Define [math] d(n): \mathbb{N} \cup \{0\} \to \mathbb{N}\cup \{0\} [/math] by the rules [math] d(p)=1 [/math] when [math] p [/math] is prime. [math] d(nm)=d(n)*m+n*d(m) [/math] for all [math] n,m\in \mathbb{N}\cup \{0\}[/math]
Then [math] d(0)=d(0*0)=d(0)*0+0*d(0)=0 [/math], and [math] d(1)=d(1*1)=d(1)*1+1*d(1)=2d(1) [/math] gives [math]d(1)=0[/math]. More results are in the image.
This may be extended to [math] d(n): \mathbb{Z} \to \mathbb{Z} [/math] by setting [math] d(-n) = -d(n) [/math] for all [math] n \geq 1 [/math].

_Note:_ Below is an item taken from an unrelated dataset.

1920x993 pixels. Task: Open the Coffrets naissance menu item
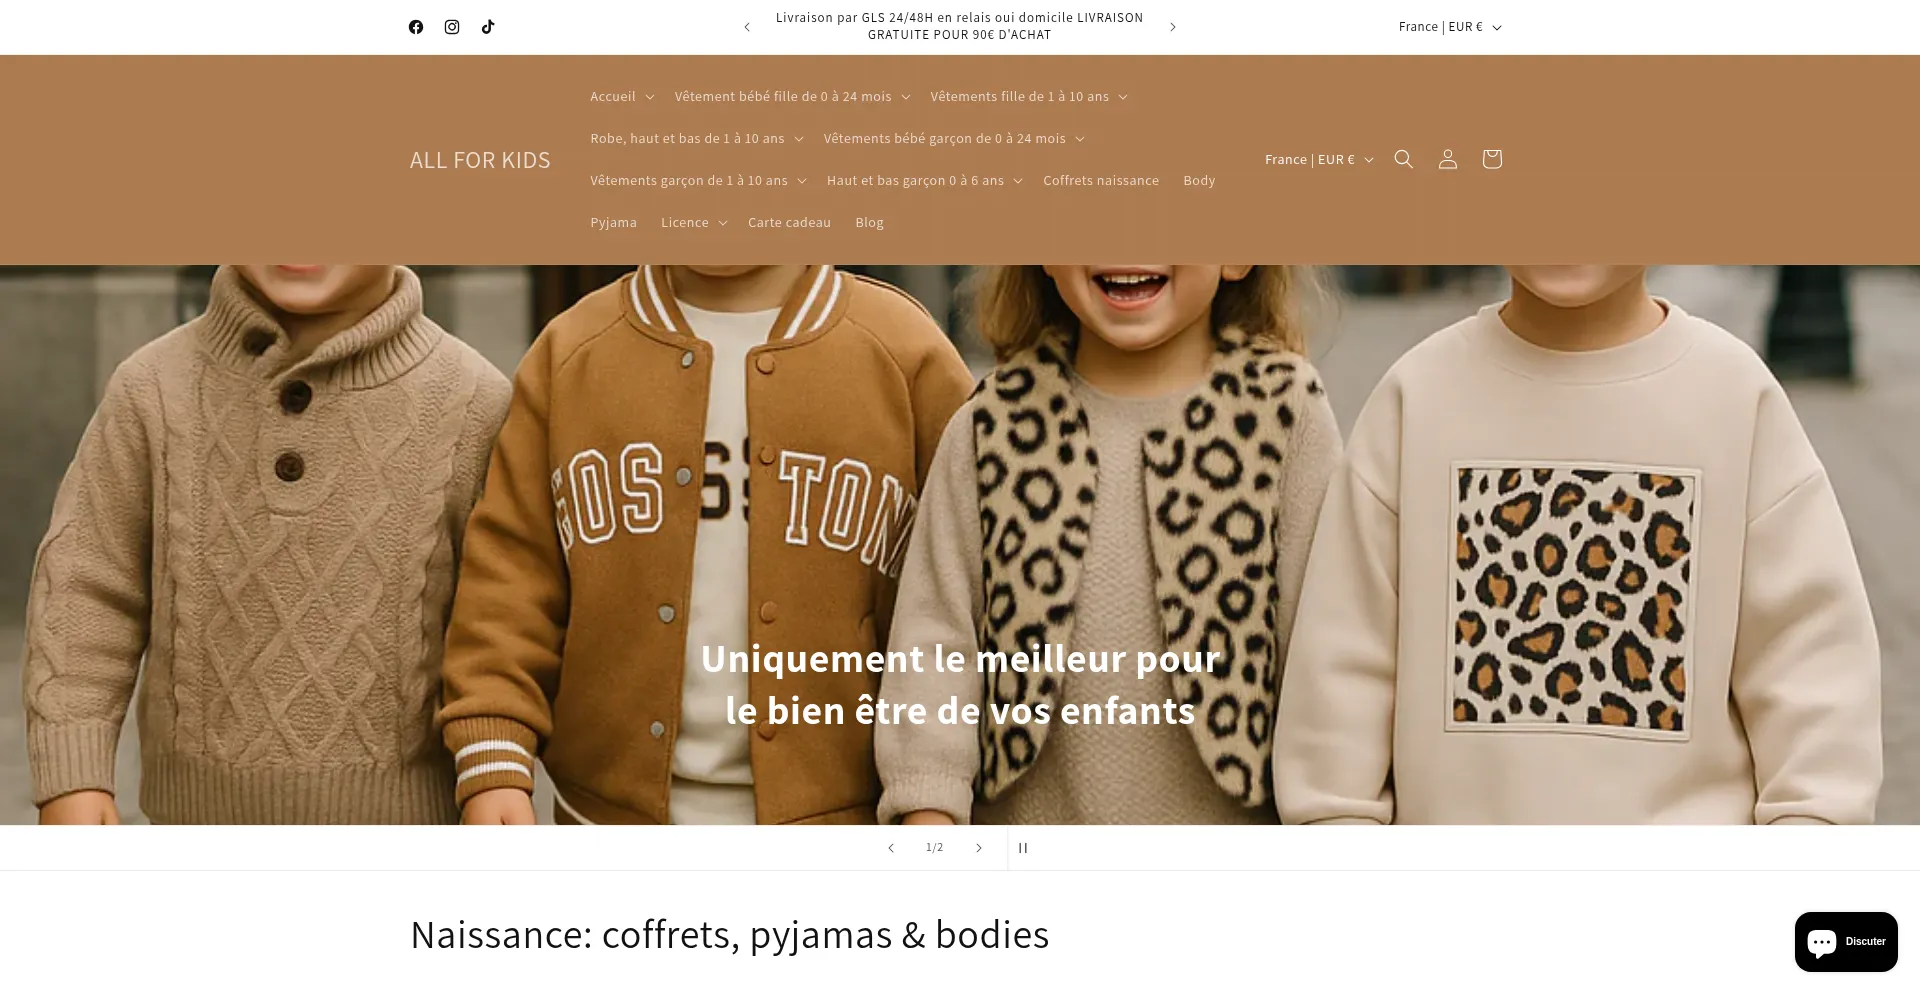(x=1101, y=181)
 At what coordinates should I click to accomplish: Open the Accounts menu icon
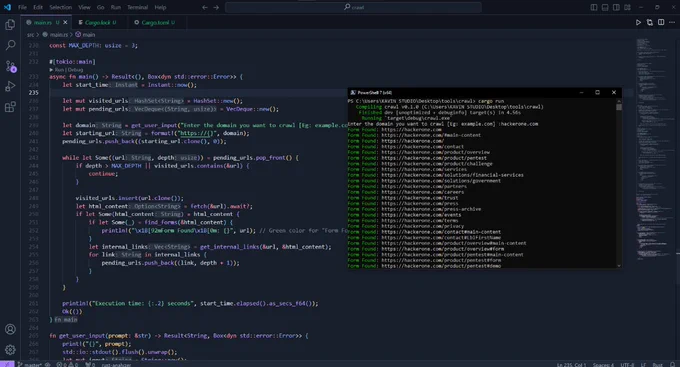10,329

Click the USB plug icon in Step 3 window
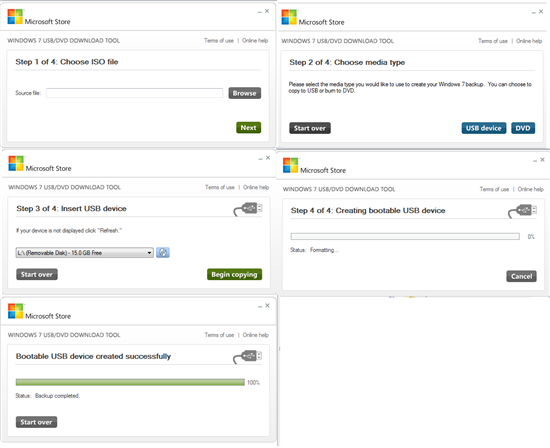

A further extension of the derivative to [math] \mathbb{Q} [/math] is obtained by using a quotient rule [math] d(\frac{p}{q}) = \frac{d(p)*q-p*d(q)}{q^2} [/math].
Connor Scott
Nice blog post, user. Tell me more, please
Samuel Ross
Just look at kahler differentials
John Anderson
could anyone invent a more useless tool and even give it a name?
Josiah Collins
Where are going with this, user?
I mean yes, there are a dozen operators that fulfill the Leibnitz rule, aka derivations.
James Morgan
bookstore.ams.org/surv-222/ it's happening guise
Cooper Morales
>the spectrum of the integers is “intrinsically curved”
Samuel Robinson
>>the spectrum of the integers is “intrinsically curved” He's not wrong.
Nathaniel Reed
>[math]\color{#b5bd68}{d(nm)=d(n)*m+n*d(m)}[/math] have you really thought this through
Jeremiah Wright
>have you really thought this through What's wrong with it?
Jackson Turner
I suppose this is equal to [math]\sum_p \frac{n}{p}[/math] for prime factors p of n (potentially repeated) or if you prefer [math]\sum_{p,k} \frac{nk}{p}[/math] for distinct prime factors p of n with exponents k.
Jason Williams
>He's not wrong. I'm not a "he".
Christopher Rogers
are you are Alexandru Buium they clearly weren't talking about you retard
Jose Fisher
>are you are Alexandru Buium they clearly weren't talking about you retard Can you rewrite that into something makes sense please?
Bentley Barnes
> the ring of integers plays the role of a ring of functions on an infinite dimensional manifold
I WANT OUT. >Before you compute 1+1=2 you must first invent infinite dimensional manifolds
Jacob Lee
what the fuck are you talking about you autist
Julian White
not who you're quoting but since you're retarded i'll help you: >are you are Alexandru Buium? they clearly weren't talking about you retard hope that helped, retard
Chase Morris
>hope that helped, retard It doesn't, what does "are you are Alexandru Buium?" mean?
Jaxon Ramirez
not who you're quoting but since you're retarded i'll help you: >are you Alexandru Buium? they clearly weren't talking about you retard hope that helped, retard
Nathaniel Reyes
isn't math about simply making novel conjectures, not strictly useful ones?
Anthony Taylor
it's not useless, what if you need to find velocity in some Z space?